In a perfect world, fabrication of silicon ICs would be a
perfectly predictable process. Not only would every chip be
absolutely identical, but there would be no variations from wafer to
wafer, or lot to lot. In such a paradise, all chips would meet their
predicted design parameters. They would all run at the designers'
intended speed, no faster and no slower. All would meet their timing
specifications. There would be no clock skew, no IR-drop surprises,
and happiest of all, no need whatsoever for pessimistic design
approaches.
But we don't live in that perfect world. Trains and planes don't
run on time. New cars almost never get the mileage claimed by their
makers. And silicon fabrication processes vary, sometimes wildly,
and in ways that are maddeningly unpredictable. Circuits can vary
from predicted physical values in a number of ways, ultimately
affecting the transistors themselves, the wires that interconnect
them, or both.
Designers have faced the variability of fabrication processes
since day one, and by various means, manage to get around it.

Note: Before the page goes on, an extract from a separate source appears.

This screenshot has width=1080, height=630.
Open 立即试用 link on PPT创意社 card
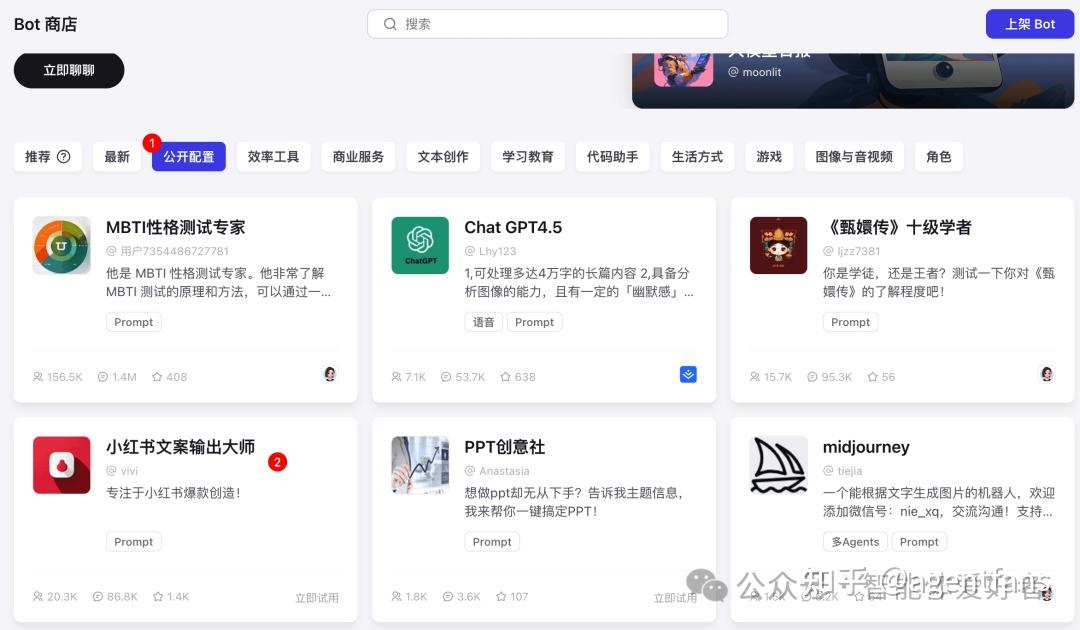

Primarily, it's through static timing analysis. But a new generation
of static timing analysis is upon us, one that uses statistical
techniques to overcome the issues inherent in traditional static
techniques. In this report, we'll look at where static analysis has
been and where it must go to cope with the complexities of nanometer
silicon technologies.
CORNERING COMPLEXITY
Traditional
static timing analysis (STA) is, and has been, the method that
virtually every digital design team uses to achieve timing signoff.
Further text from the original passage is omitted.